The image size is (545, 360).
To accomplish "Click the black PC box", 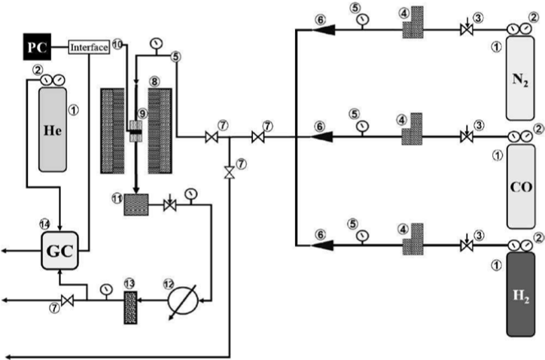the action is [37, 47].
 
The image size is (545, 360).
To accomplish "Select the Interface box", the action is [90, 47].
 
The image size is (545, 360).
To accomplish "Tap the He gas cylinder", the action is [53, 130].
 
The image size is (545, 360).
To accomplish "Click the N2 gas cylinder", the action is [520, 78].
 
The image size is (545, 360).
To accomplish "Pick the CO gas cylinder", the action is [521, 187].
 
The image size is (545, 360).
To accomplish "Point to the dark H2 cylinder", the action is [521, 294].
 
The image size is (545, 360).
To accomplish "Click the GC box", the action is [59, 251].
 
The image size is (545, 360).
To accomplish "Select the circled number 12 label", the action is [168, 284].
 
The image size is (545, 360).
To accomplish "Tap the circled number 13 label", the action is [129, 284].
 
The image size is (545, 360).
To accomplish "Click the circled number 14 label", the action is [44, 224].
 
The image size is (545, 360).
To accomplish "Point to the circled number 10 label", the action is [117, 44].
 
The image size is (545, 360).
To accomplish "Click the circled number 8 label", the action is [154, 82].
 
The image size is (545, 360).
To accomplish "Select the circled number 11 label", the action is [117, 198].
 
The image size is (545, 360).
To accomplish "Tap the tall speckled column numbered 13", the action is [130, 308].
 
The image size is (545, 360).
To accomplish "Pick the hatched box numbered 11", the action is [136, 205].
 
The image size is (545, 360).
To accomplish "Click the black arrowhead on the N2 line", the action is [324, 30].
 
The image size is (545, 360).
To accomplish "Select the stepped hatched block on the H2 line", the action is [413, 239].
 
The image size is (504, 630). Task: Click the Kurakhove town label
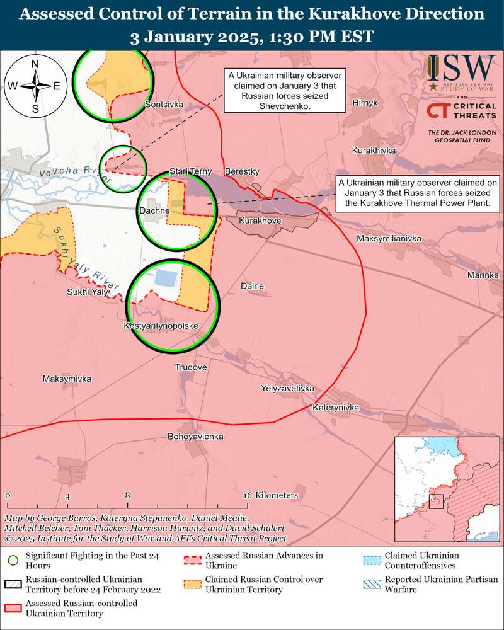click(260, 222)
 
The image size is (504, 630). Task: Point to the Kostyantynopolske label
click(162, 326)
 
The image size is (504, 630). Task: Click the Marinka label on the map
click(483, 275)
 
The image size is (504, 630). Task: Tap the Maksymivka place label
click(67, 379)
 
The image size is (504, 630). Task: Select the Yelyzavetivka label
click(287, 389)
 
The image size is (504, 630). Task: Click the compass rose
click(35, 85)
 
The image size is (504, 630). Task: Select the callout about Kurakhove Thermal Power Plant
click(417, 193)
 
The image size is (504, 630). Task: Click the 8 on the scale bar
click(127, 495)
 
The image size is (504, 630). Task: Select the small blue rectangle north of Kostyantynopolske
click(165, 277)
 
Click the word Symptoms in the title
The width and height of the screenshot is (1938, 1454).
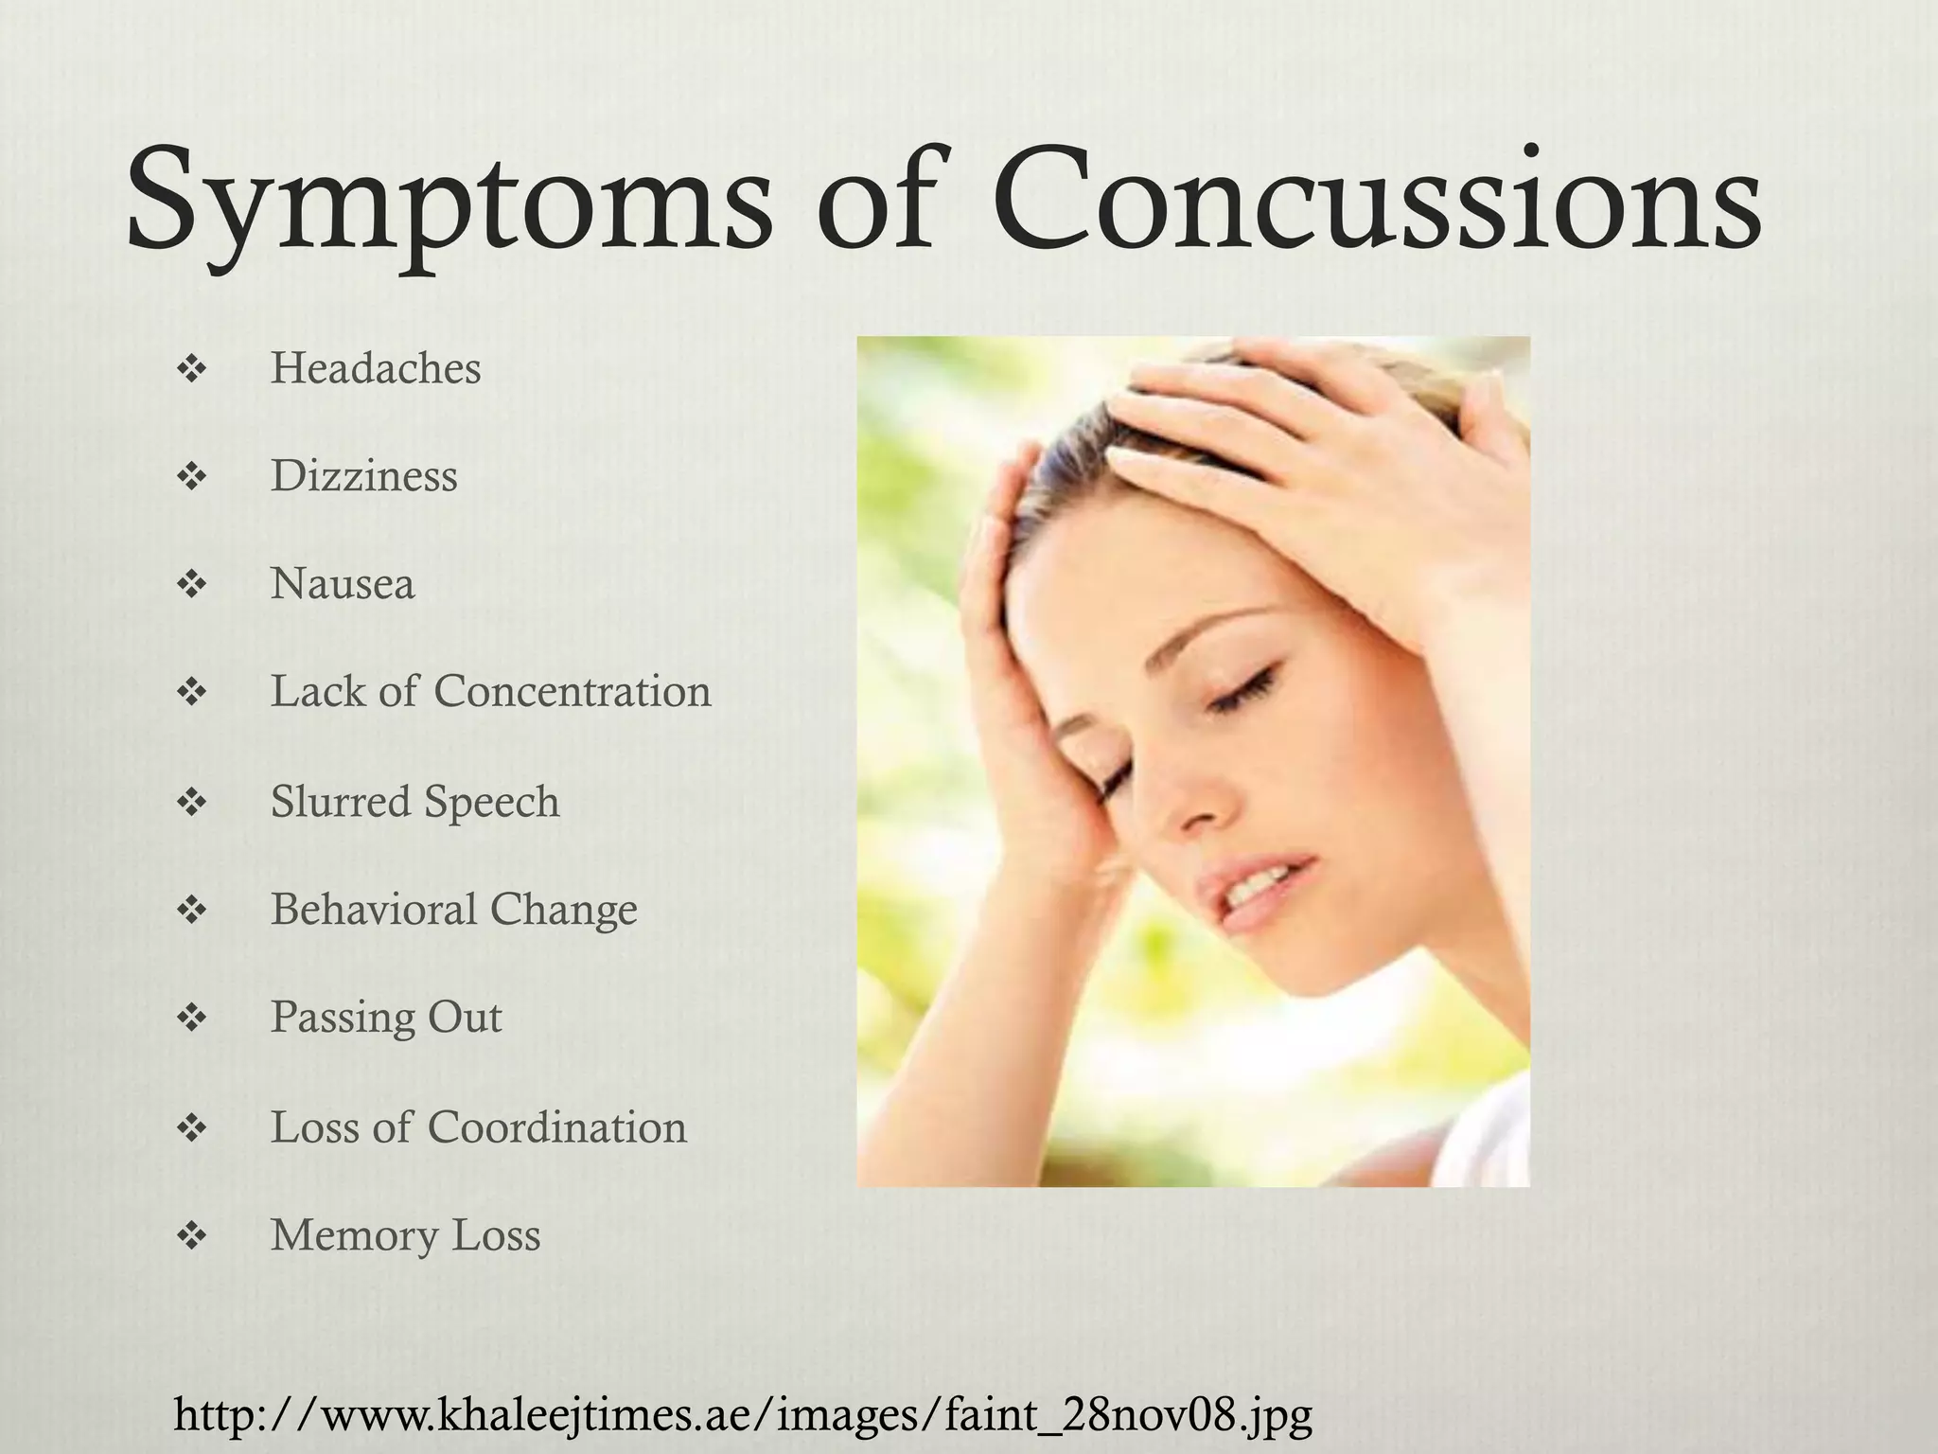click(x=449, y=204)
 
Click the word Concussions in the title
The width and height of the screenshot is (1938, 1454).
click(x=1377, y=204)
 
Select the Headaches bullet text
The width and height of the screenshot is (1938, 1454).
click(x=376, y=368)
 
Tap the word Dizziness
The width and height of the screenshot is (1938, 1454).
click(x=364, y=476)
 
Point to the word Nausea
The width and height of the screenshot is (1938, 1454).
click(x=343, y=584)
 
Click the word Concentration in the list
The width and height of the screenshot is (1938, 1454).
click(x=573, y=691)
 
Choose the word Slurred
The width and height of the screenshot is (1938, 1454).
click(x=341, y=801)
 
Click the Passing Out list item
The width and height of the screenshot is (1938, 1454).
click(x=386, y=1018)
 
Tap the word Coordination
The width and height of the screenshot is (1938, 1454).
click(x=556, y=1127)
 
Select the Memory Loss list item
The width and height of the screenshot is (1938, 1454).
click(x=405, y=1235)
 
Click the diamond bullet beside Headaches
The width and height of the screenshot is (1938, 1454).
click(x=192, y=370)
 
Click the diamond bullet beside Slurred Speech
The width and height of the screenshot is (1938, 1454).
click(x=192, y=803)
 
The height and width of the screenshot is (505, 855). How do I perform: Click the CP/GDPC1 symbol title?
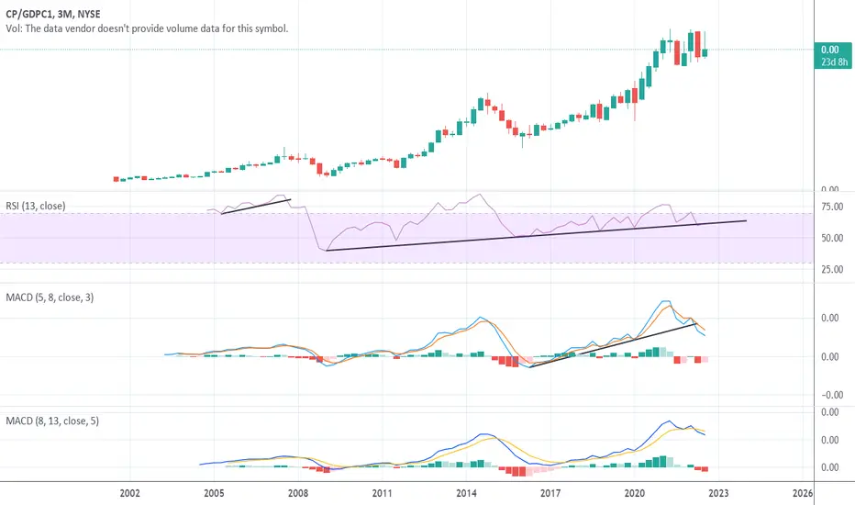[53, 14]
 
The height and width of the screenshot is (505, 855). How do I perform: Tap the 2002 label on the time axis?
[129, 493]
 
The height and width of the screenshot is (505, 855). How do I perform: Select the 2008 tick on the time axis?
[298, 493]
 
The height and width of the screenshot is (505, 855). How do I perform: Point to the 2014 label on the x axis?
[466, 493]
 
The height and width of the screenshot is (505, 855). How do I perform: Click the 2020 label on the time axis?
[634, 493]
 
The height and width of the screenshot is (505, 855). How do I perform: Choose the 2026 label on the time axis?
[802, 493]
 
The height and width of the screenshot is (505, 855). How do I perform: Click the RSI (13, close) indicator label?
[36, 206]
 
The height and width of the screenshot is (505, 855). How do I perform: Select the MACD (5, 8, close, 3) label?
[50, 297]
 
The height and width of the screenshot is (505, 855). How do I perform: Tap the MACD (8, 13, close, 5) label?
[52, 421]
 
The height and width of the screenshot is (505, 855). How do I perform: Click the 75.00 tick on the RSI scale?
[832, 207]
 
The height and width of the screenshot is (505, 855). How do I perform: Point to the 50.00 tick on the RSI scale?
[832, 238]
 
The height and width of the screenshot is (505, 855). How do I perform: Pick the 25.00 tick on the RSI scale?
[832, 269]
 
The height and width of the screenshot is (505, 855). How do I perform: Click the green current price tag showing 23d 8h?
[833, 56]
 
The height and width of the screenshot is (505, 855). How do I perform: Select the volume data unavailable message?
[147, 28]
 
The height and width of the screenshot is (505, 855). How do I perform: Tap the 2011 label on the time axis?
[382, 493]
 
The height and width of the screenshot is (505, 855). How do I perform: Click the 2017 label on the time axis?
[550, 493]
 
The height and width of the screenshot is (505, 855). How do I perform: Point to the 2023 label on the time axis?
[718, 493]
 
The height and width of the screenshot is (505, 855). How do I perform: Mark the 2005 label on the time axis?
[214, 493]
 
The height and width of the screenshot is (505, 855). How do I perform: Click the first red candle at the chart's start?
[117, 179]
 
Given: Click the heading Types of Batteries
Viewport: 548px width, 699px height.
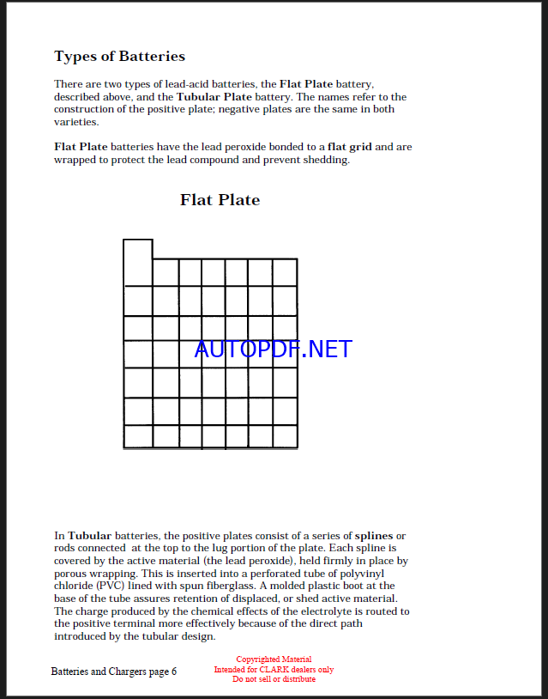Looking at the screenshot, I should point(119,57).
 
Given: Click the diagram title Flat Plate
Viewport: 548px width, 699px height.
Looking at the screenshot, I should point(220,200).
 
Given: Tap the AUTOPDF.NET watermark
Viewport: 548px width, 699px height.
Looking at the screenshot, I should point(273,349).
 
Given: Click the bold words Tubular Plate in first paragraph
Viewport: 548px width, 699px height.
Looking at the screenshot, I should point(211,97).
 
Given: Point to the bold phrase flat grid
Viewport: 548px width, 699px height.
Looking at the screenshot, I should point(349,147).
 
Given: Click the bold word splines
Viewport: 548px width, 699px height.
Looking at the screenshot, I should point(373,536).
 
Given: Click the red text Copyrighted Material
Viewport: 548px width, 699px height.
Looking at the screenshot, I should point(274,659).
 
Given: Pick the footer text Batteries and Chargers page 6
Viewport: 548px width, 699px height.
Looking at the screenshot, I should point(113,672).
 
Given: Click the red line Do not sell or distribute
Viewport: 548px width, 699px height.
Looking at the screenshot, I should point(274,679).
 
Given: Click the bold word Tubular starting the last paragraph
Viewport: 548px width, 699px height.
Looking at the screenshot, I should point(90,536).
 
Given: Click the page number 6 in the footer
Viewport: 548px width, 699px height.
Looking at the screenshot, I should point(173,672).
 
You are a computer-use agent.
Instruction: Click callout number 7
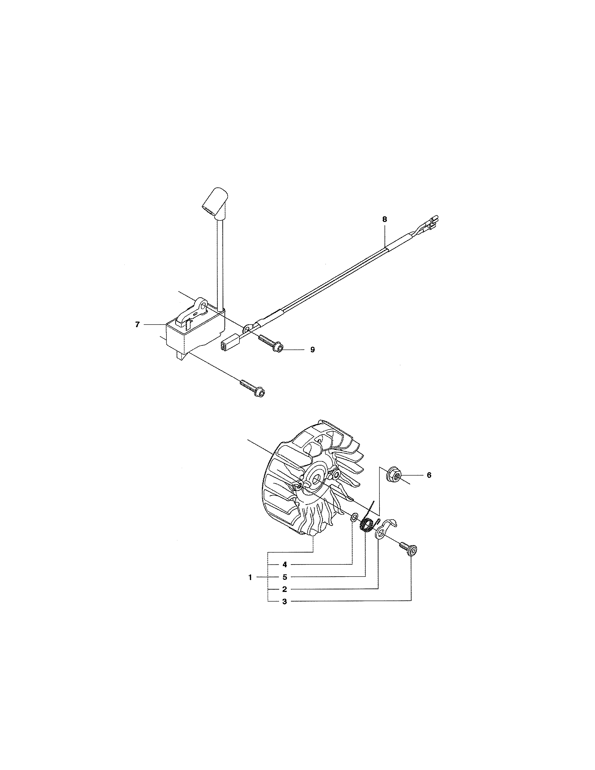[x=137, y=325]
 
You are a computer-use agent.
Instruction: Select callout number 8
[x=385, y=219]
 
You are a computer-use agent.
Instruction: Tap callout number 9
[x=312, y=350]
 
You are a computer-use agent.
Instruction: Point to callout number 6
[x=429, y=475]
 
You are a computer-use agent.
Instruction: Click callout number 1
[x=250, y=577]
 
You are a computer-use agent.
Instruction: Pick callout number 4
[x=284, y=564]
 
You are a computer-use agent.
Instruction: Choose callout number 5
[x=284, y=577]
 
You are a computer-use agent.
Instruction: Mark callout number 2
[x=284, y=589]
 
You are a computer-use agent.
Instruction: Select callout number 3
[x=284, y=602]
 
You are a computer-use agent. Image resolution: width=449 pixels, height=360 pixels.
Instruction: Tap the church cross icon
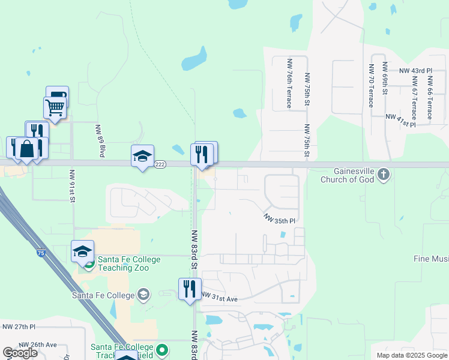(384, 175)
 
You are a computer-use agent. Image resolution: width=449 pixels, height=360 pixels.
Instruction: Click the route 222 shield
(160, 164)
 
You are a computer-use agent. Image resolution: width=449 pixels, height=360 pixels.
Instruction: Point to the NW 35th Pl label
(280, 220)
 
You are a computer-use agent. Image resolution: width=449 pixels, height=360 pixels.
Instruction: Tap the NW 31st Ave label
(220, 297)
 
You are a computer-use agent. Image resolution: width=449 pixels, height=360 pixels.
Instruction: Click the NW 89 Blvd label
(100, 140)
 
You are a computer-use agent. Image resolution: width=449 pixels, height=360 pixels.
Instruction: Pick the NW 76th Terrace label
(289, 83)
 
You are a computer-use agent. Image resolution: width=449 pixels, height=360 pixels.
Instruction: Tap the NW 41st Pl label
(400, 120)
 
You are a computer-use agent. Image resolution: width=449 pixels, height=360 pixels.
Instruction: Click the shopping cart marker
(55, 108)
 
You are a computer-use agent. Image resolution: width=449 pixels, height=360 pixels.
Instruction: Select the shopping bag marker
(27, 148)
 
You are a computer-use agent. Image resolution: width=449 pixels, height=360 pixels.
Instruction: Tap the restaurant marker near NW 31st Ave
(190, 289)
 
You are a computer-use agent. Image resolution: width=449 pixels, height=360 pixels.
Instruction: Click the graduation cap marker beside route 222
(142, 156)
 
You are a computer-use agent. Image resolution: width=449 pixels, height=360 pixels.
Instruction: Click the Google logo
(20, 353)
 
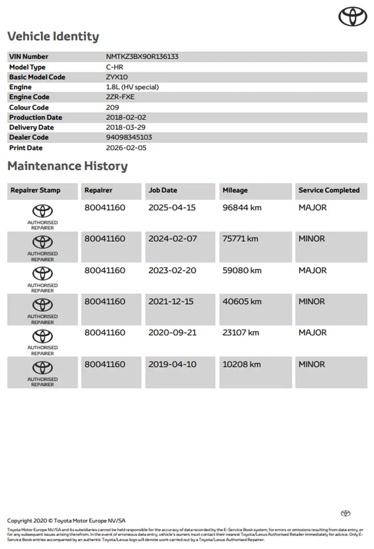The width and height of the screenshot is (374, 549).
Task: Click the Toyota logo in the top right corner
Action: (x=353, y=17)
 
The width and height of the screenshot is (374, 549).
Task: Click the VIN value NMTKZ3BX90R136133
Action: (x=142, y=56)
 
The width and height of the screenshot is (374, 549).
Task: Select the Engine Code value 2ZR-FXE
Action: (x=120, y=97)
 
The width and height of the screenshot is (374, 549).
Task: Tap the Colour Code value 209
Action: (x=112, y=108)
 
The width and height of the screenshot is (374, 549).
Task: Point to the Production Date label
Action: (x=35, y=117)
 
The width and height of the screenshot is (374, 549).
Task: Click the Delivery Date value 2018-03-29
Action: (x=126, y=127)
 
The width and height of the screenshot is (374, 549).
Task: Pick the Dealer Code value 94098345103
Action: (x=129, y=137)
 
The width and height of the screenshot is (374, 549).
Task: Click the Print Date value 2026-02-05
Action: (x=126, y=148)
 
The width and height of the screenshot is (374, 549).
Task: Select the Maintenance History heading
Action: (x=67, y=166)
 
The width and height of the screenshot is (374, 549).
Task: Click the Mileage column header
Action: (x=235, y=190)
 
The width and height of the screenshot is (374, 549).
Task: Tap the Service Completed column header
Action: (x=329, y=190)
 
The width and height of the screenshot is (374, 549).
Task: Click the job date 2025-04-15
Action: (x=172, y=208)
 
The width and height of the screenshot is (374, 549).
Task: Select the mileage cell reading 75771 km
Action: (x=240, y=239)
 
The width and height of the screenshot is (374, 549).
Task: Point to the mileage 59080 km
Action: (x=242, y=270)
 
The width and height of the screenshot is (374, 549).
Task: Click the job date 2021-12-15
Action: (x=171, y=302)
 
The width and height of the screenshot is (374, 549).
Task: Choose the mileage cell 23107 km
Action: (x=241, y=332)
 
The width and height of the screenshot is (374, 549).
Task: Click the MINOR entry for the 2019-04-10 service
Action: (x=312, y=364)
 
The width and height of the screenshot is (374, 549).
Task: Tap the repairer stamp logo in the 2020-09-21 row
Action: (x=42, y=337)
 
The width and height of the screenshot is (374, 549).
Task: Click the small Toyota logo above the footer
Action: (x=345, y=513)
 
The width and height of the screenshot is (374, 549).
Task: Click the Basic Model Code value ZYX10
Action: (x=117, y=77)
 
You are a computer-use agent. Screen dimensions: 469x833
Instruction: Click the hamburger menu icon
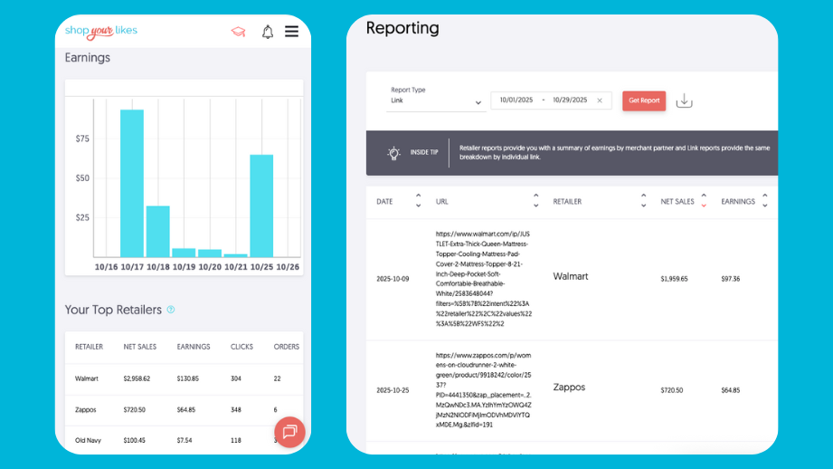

────────────────

EXERCISE TASK – Rewrite the lines starting at the one containing "You are a computer-use agent. Screen" and ending at the last line of the listing as a numbered list, skipping blank lines. Do not include the pictures in your answer.

REPLY –
1. You are a computer-use agent. Screen dimensions: 469x833
2. Instruction: Click the hamburger menu icon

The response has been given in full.